As a Moments subpage, all spoilers are unmarked as per policy. You Have Been Warned.

  • The laboratories of Jack's Squad and the results of their labors. When you hear the dying demons telling you what the resident scientists did, with you turning off their life support, and when you see what they were planning to do to Jimenez and Bugaboo, you will be raging to return the favor to Jack. Which makes it doubly awesome when you do get to rip him a new one.
    Demon: "Give them back... My hands... My feet... Give them back to me..."
  • The Tower of Mitra, too. Especially with its focus on demons not only being intelligent but conducting cruel experiments on humans to see how they tick. Some experiments include capturing and stripping humans before suffocating them, bloodletting them, and drilling in their brains, before mutating their subjects to remove supposed "weaknesses". Seeing your former comrades stuck by hooks to stone slabs and the results of the "experiment" with Norris... No wonder Zelenin wasn't quite well after that.
    When we dug into his skull, some grey stuff poured out and he stopped moving. Our conclusion is that humans need something called a "brain". But when you think about it... he's been reborn into a form that can no longer feel anxiety. We did a good thing! Look what a good thing we demons did!
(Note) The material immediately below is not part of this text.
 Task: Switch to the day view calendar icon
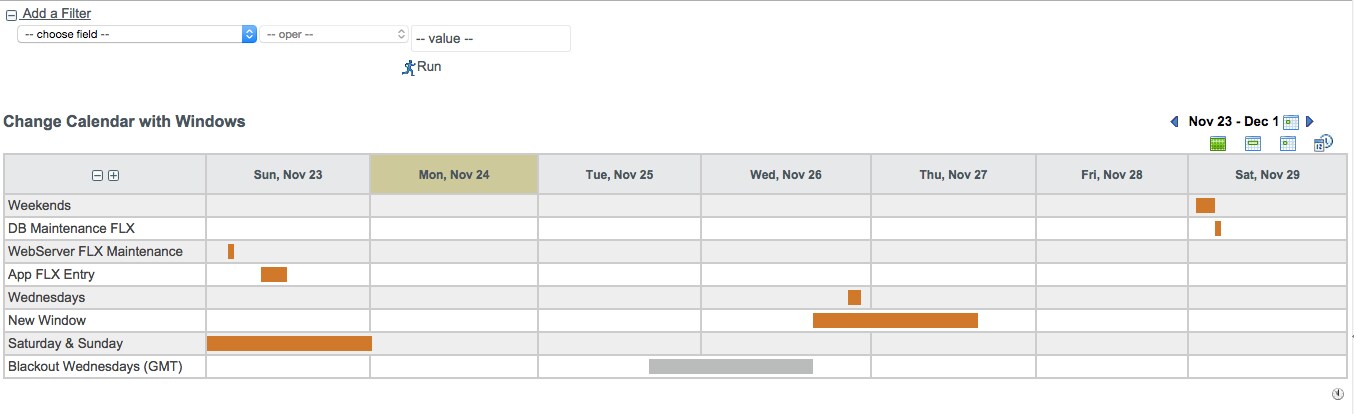click(1288, 144)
  • Zelenin's Song. And what Mastema wants to do with it.
    • Seeing Zelenin blast those demons to raw, senseless data. And the screams. Jimenez's What the Hell, Hero? lecture afterwards is richly deserved.
    • Then you realize how Zelenin's song affects the Earth in the Law ending. In SMT, demons, angels included, are basically thought elementals. Each demon effectively signifies a particular aggregate of thoughts. Zelenin's effect on the demons basically means the song dissolves any kind of idea other than glorifying the Great Will. Mastema and the Wise Men are trying to mindwipe the planet!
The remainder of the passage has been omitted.